• _Task statement_
Character for character, write out the data below.

• _Provided records_

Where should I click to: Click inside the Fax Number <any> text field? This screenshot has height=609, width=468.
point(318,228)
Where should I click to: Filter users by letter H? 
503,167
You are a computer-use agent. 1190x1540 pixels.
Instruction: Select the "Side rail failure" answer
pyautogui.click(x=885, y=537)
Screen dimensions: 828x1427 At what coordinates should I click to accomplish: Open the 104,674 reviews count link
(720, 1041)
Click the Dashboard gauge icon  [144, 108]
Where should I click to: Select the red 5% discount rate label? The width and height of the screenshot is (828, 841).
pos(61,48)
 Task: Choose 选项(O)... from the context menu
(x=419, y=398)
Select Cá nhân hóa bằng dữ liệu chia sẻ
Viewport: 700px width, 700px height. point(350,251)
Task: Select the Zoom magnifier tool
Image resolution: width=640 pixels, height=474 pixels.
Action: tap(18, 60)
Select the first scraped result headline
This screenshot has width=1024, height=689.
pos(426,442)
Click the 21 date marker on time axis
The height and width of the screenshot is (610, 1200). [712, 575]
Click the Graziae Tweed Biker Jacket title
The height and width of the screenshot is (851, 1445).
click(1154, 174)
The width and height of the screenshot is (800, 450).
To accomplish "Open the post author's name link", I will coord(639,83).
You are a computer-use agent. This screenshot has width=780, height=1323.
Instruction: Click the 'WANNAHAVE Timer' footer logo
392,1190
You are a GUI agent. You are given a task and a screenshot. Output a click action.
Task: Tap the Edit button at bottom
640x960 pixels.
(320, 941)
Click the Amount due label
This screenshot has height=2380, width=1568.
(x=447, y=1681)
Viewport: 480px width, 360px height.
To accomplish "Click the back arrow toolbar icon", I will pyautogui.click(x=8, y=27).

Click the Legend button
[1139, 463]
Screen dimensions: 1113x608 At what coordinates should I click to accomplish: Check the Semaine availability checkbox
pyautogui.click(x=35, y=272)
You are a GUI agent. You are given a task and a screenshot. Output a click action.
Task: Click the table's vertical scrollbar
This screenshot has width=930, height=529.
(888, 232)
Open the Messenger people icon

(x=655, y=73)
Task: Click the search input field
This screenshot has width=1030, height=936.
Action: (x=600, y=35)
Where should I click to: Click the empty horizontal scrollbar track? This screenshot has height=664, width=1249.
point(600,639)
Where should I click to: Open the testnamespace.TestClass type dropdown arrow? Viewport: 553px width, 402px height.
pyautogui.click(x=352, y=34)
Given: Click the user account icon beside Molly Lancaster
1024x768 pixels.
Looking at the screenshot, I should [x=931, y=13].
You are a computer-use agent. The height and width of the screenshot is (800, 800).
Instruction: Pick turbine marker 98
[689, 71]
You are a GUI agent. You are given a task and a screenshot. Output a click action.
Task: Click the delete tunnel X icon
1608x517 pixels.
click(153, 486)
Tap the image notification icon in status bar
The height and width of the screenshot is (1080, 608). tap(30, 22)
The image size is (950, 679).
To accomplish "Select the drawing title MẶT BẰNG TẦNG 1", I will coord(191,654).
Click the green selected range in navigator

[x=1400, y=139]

• _Expected output_
Where should I click to: Click inside the Fax Number <any> text field? This screenshot has height=609, width=468.
point(318,228)
Where should I click to: Filter users by letter H? 
503,167
You are a computer-use agent. 1190x1540 pixels.
Instruction: Select the "Side rail failure" answer
pyautogui.click(x=885, y=537)
Screen dimensions: 828x1427 At what coordinates should I click to accomplish: Open the 104,674 reviews count link
(720, 1041)
Click the Dashboard gauge icon  [144, 108]
Where should I click to: Select the red 5% discount rate label? The width and height of the screenshot is (828, 841).
pos(61,48)
 Task: Choose 选项(O)... from the context menu
(x=419, y=398)
Select Cá nhân hóa bằng dữ liệu chia sẻ
Viewport: 700px width, 700px height. point(350,251)
Task: Select the Zoom magnifier tool
Image resolution: width=640 pixels, height=474 pixels.
Action: tap(18, 60)
Select the first scraped result headline
This screenshot has width=1024, height=689.
pos(426,442)
Click the 21 date marker on time axis
The height and width of the screenshot is (610, 1200). [712, 575]
Click the Graziae Tweed Biker Jacket title
The height and width of the screenshot is (851, 1445).
click(1154, 174)
The width and height of the screenshot is (800, 450).
To accomplish "Open the post author's name link", I will coord(639,83).
You are a computer-use agent. This screenshot has width=780, height=1323.
Instruction: Click the 'WANNAHAVE Timer' footer logo
392,1190
You are a GUI agent. You are given a task and a screenshot. Output a click action.
Task: Tap the Edit button at bottom
640x960 pixels.
(320, 941)
Click the Amount due label
This screenshot has height=2380, width=1568.
(x=447, y=1681)
Viewport: 480px width, 360px height.
To accomplish "Click the back arrow toolbar icon", I will pyautogui.click(x=8, y=27).

Click the Legend button
[1139, 463]
Screen dimensions: 1113x608 At what coordinates should I click to accomplish: Check the Semaine availability checkbox
pyautogui.click(x=35, y=272)
You are a GUI agent. You are given a task and a screenshot. Output a click action.
Task: Click the table's vertical scrollbar
This screenshot has width=930, height=529.
(888, 232)
Open the Messenger people icon

(x=655, y=73)
Task: Click the search input field
This screenshot has width=1030, height=936.
Action: (x=600, y=35)
Where should I click to: Click the empty horizontal scrollbar track? This screenshot has height=664, width=1249.
point(600,639)
Where should I click to: Open the testnamespace.TestClass type dropdown arrow? Viewport: 553px width, 402px height.
pyautogui.click(x=352, y=34)
Given: Click the user account icon beside Molly Lancaster
1024x768 pixels.
Looking at the screenshot, I should [x=931, y=13].
You are a computer-use agent. The height and width of the screenshot is (800, 800).
Instruction: Pick turbine marker 98
[689, 71]
You are a GUI agent. You are given a task and a screenshot. Output a click action.
Task: Click the delete tunnel X icon
1608x517 pixels.
click(153, 486)
Tap the image notification icon in status bar
The height and width of the screenshot is (1080, 608). tap(30, 22)
The image size is (950, 679).
To accomplish "Select the drawing title MẶT BẰNG TẦNG 1", I will coord(191,654).
Click the green selected range in navigator

[x=1400, y=139]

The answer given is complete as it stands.